# mirror removal



## analogmusicman (Feb 4, 2008)

I've got a big (6'X4') mirror in my bath that's gotta go. anyone know how to remove it? looks like it's attached with adhesive. don't care if I break it.

tnx,


----------



## Blondesense (Sep 23, 2008)

I've not done this myself. The only large mirror like this we've ever had was a 3' x 4' that jumped off the wall by itself.

From what I understand, safely is the main concern. First cover the mirror. Duct tape, packaging tape, whatever. Just in case it breaks. I've heard there is some sort of sticky contact paper type stuff you can cover the whole mirror with, but I've not seen it. 

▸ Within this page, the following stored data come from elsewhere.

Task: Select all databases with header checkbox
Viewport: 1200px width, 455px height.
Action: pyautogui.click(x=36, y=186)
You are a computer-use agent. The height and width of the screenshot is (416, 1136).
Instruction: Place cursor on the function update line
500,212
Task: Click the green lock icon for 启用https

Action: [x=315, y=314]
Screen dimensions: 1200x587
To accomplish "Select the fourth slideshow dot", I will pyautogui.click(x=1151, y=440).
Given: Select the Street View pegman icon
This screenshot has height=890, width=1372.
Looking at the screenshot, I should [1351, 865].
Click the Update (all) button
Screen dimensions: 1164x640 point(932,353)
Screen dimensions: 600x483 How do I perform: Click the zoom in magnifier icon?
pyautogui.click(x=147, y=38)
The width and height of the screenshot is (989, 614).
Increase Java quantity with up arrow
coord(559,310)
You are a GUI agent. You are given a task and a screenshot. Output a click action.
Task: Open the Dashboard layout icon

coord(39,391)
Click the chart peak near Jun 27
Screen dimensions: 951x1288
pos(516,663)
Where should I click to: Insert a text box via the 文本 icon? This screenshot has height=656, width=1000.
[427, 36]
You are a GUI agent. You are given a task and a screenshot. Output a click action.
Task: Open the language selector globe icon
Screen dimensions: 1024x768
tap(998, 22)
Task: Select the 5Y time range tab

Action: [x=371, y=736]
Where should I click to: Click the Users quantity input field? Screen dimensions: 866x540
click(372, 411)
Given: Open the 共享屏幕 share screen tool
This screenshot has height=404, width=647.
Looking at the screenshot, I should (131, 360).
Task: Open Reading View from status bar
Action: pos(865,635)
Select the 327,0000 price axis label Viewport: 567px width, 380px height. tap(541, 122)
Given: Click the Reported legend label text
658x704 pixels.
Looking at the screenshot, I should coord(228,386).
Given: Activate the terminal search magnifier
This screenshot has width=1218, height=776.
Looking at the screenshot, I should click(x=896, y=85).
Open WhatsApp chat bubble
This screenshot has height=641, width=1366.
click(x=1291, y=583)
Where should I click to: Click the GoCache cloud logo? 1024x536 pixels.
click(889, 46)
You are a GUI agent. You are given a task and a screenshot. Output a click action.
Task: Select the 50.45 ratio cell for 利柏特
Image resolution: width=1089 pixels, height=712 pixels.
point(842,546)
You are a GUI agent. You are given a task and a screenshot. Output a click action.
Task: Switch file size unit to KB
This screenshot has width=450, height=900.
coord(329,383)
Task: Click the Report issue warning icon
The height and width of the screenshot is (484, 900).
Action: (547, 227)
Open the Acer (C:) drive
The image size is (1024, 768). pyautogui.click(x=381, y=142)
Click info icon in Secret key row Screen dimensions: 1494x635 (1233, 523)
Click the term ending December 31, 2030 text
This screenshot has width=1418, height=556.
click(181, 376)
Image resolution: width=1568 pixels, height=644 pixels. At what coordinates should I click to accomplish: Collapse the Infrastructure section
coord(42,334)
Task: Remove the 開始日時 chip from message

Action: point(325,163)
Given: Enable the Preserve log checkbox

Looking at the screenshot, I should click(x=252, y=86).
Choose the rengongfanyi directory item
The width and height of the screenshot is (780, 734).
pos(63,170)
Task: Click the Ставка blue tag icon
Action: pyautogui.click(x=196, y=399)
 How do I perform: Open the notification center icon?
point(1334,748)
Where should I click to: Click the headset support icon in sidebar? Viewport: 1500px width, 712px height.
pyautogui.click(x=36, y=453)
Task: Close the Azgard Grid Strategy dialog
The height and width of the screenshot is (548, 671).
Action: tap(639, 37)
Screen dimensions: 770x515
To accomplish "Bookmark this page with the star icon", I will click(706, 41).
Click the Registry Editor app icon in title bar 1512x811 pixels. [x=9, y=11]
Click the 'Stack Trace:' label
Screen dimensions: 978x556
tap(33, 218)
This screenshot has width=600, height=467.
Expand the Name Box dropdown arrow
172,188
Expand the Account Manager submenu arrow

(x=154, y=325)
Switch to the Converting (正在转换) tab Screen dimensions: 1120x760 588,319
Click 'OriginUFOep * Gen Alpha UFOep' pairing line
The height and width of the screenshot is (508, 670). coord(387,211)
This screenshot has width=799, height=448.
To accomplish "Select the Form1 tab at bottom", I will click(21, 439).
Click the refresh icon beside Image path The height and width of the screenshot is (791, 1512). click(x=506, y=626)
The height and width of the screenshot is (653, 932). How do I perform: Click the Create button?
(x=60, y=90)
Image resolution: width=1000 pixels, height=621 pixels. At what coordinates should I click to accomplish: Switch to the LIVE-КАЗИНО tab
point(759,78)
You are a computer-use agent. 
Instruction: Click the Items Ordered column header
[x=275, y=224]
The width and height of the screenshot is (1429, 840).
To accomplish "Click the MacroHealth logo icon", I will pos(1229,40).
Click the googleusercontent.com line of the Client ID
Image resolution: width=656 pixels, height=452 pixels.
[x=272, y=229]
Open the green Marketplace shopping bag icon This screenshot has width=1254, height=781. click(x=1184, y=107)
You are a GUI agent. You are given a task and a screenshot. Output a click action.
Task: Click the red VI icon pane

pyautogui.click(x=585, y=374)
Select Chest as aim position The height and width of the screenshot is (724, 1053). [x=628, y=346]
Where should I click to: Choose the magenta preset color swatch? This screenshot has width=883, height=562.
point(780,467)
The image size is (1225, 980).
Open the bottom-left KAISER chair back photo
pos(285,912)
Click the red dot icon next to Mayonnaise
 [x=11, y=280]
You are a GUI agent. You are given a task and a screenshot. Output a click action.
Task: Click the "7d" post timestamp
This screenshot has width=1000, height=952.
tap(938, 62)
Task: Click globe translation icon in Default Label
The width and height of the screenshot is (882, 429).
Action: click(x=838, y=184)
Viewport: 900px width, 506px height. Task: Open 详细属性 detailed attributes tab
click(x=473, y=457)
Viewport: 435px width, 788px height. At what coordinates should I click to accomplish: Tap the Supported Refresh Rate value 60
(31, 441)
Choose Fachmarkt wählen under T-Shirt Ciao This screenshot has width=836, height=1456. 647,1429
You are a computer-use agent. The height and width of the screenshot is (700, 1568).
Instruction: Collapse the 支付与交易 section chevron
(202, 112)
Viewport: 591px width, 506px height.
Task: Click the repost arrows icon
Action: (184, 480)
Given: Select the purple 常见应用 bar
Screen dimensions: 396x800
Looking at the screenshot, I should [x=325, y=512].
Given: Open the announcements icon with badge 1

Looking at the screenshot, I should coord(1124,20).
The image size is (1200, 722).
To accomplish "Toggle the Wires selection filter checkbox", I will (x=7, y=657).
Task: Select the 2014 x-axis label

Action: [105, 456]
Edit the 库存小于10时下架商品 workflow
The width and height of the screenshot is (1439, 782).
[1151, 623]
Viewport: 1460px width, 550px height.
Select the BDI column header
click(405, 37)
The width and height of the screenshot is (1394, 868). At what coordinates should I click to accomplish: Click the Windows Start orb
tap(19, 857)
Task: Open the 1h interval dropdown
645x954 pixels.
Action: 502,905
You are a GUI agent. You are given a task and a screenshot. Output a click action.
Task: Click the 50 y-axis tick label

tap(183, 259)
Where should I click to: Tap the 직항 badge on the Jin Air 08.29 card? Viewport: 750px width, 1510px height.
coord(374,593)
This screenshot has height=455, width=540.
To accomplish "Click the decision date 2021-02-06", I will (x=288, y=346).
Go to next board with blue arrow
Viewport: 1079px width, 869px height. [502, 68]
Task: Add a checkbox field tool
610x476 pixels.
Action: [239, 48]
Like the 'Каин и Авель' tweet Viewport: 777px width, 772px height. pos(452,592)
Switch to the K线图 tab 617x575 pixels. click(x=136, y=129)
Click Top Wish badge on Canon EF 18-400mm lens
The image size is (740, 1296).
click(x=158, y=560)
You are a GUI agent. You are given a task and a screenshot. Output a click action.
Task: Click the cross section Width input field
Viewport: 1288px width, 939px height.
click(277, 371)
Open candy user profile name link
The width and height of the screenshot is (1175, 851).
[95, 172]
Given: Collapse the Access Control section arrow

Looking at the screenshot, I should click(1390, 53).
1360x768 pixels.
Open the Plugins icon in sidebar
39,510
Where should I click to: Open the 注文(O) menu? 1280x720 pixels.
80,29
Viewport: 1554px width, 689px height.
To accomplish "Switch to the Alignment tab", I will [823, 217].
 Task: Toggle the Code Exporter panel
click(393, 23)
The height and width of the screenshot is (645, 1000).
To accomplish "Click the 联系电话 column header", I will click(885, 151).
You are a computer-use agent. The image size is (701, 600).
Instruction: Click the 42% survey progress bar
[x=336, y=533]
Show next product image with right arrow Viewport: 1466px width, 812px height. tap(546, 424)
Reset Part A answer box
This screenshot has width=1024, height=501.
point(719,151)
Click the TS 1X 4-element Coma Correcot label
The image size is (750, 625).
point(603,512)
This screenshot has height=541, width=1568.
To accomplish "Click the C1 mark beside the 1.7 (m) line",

Working with a mirror that large I would want some help. Best case scenario: it will be heavy and may take two people to move it. Worst case scenario: It might be nice to have someone nearby to call 9-1-1. 

Then cover yourself. Long sleeves, long pants, leather gloves, safety glasses. Consider any visible skin to be an irresistible target for broken glass. 

Ditto for your friend(s). 

Then gently pry it off, or use a piano wire or something similar to get behind it and saw through the adhesive.

Good luck!


----------



## Ron6519 (Mar 28, 2007)

If you can get around all 4 sides, you can just cut out the drywall and remove the whole unit at once. This works better if the drywall is nailed in.
Same safety requirements as stated by Blondsense.
Ron


----------



## DangerMouse (Jul 17, 2008)

Perhaps a 5 or 6 foot wire 'grit' saw?
Still take all necessary precautions...

DM


----------



## analogmusicman (Feb 4, 2008)

anyone else heard of a contraption that uses suction cups?

tnx,


----------



## PaliBob (Jun 11, 2008)

I don't think those Suction Cups would work but here are some for 3 bucks

http://www.harborfreight.com/suction-cup-with-quick-release-46900.html

Musicman, There was a similar DIY post this February:
http://www.diychatroom.com/f19/mirror-removal-64987/


----------



## DangerMouse (Jul 17, 2008)

Agreed, not glued on they wouldn't. Probably just stress and snap it.

DM


----------



## Ron6519 (Mar 28, 2007)

analogmusicman said:


> anyone else heard of a contraption that uses suction cups?
> 
> tnx,


You use the suction cups to pick the mirror up and install it. Once the adhesive sets(if they used adhesive) the cups have you real use. If the mirror is held in place by frames or cleats, top and bottom, it might just lift off. Now the cups come in handy if you know how to attach them.
It would help if you mentioned any frames or cleats.
Ron


----------



## epson (Jul 28, 2010)

*This is what I did:*

I cut strips of duct tape that were as long and wide as my mirror and pressed the strips of tape onto the mirror to make a 6’’ x 6’’ grid while it was still on the wall. You want to cover the whole surface of the mirror. Then I laid a disposable tarp out under the mirror to catch any scraps of glass that might fall as I removed the mirror from the wall. I wore steel toe work boots, long sleeved shirt, safety glasses and I used gloves that had silicone dots for traction and grip and had Kevlar mesh for cut resistance. 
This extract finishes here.